William T. Lieuallen and Margaret Fuson were married on April 5, 1864, the day before they set off from the Fuson home to get ready for the trip to Oregon. William was the middle child of eleven children born to Peyton and Jemima Lieuallen in Anderson County, Tenessee. In 1843 or ’44, following the birth of their last child, Peyton and Jemima moved the family to Missouri. After moving to Missouri, the Lieuallen boys just sort of kept on going. All but one of Peyton and Jemima’s sons emigrated to the Pacific Northwest.
William was a latecomer to Oregon. Most of his brothers and several family friends had emigrated in earlier years, so William and Margaret had a firm destination in mind when they set out.
The Lieuallen homesteads in eastern Oregon were well short of the Willamette Valley, but by 1864 that no longer mattered nearly as much as it had before. Gold had lured prospectors to the dry side of the Cascade Mountains by then, and boom towns, ranches, and respectable settlers had inevitably followed. There were stores and small towns stretching well into Nebraska and Idaho, shortening the trip through unsettled lands still claimed by Indian tribes.
Even so, traveling the Oregon Trail in 1864 was still a serious undertaking, but William was inspired to risk the trip to get away from wartime conditions in the East. A letter from John Wesley Lieuallen to his brother Josiah, dated August 30, 1864 — while brother William was camped along the Snake River en route to Oregon — described conditions as, “very troublesome here, and so they were [before you left for Oregon], but nothing to compare with what they are now. And they get worse every day, my language fails me to tell how low and degraded the people have got, mind cannot think of anything too mean for them to do. …there has been murdering and stealing all around us.”

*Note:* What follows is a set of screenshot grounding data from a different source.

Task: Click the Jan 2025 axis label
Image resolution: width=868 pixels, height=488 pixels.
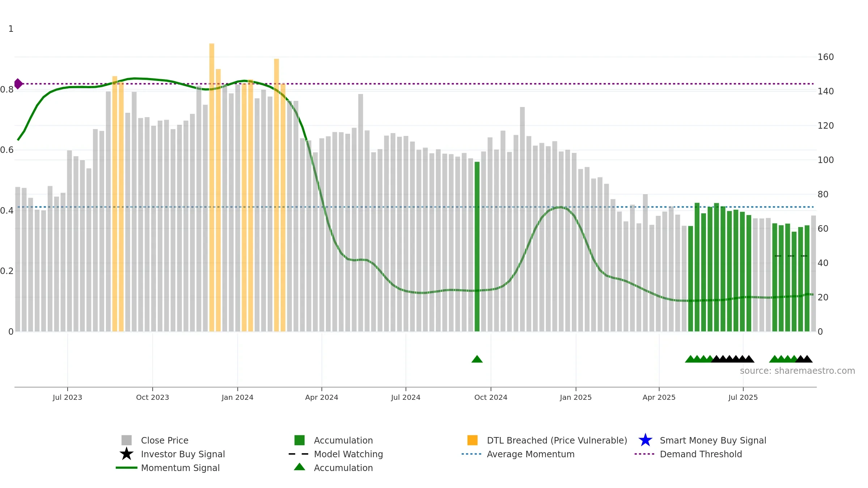Action: coord(576,397)
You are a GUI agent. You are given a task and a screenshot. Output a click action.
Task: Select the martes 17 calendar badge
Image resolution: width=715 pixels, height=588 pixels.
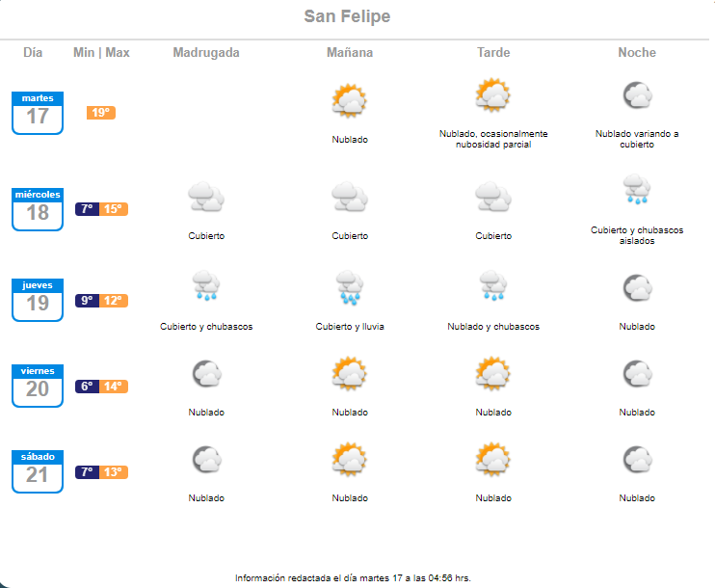38,113
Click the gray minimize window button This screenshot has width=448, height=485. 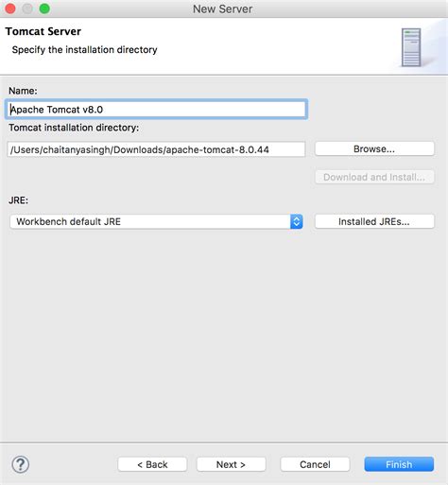tap(27, 9)
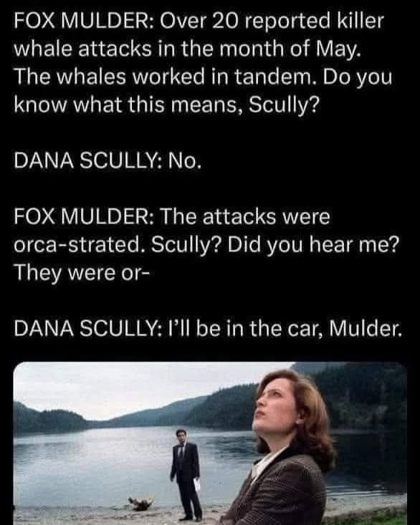Click the line 'know what this means, Scully?'
The image size is (420, 525).
point(166,105)
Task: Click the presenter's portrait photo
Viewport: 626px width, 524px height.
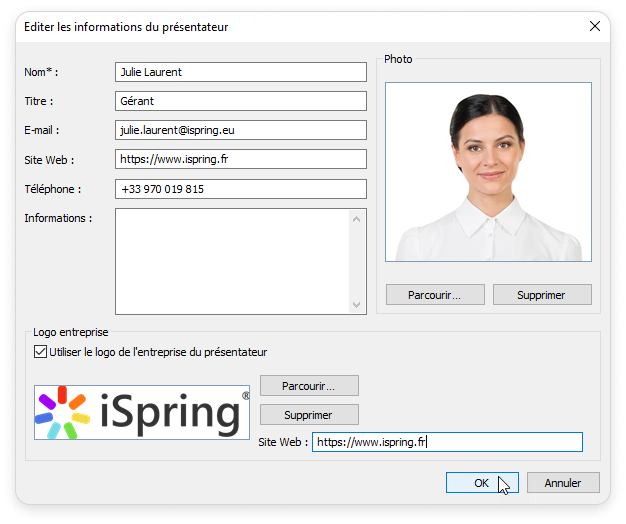Action: 488,172
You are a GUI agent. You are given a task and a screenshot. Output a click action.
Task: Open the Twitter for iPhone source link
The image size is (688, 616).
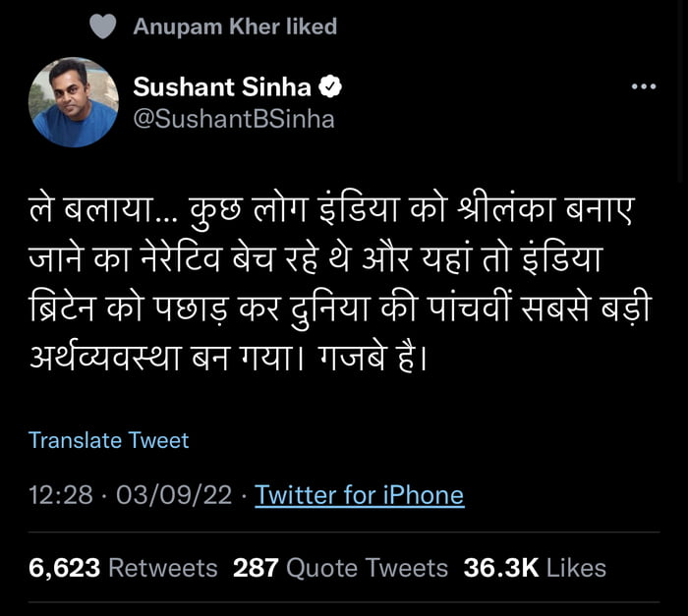coord(359,495)
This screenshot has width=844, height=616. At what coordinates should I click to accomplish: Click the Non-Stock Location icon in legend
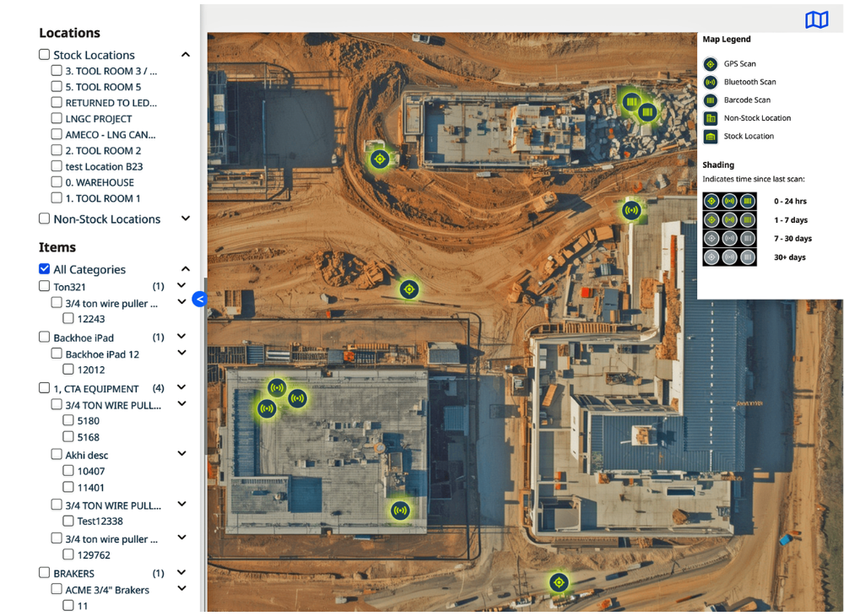click(x=711, y=118)

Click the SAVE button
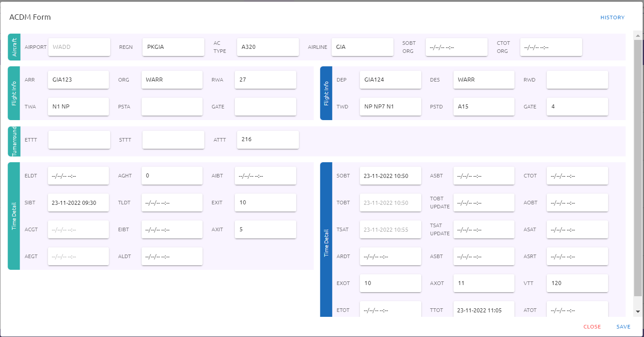(x=623, y=327)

On his journey west, William kept a journal, recording the daily conditions and keeping a record of his mileage as best as he could reckon. Note that this is not a diary — William rarely if ever recorded his personal feelings or detailed information except where it pertained to the wagons, livestock, and traveling conditions. This is not unusual in records kept by men; women were more likely to keep diaries than impersonal journals.
After meeting his older brother, Thomas Tyndall Lieuallen, at his claim, William and his brother Noah immediately set about finding their own land. This took less than a week, and by October William was hard at work building the cabin in which he and Margaret would spend their first winter in Oregon. Aside from the occasional trip into town, a few days off to help friends and relatives raise their cabins, and two or three days spent husking corn for his brother, William worked for about three weeks to build his cabin, and a further two weeks building a stone chimney. William and Margaret finally moved into their new house on December 8, 1864, after William finished the hearth and put in a wood plank floor. This was fairly ambitious as first-year cabins went, but with his brothers already established nearby, William didn’t have to worry about securing food, tools, and other supplies he and Margaret would need to build a home.
William chose to stake his claim on sloping, hilly ground because he found a spring and small stream, and he considered the presence of year-round water important enough to prefer the foothills of the Blue Mountains over the prairie on the valley floor. This choice proved to be a wise one, as he and his family prospered and expanded their land holdings over the years.
In 1875, William built a proper frame house for his growing family. Sadly, the home of William and Margaret Lieuallen burned to the ground on January 8, 1987, its wood-shingled roof apparently set ablaze by sparks from the chimney. Fortunately, no one was killed or injured, but the family lost many precious heirlooms and photographs in the fire.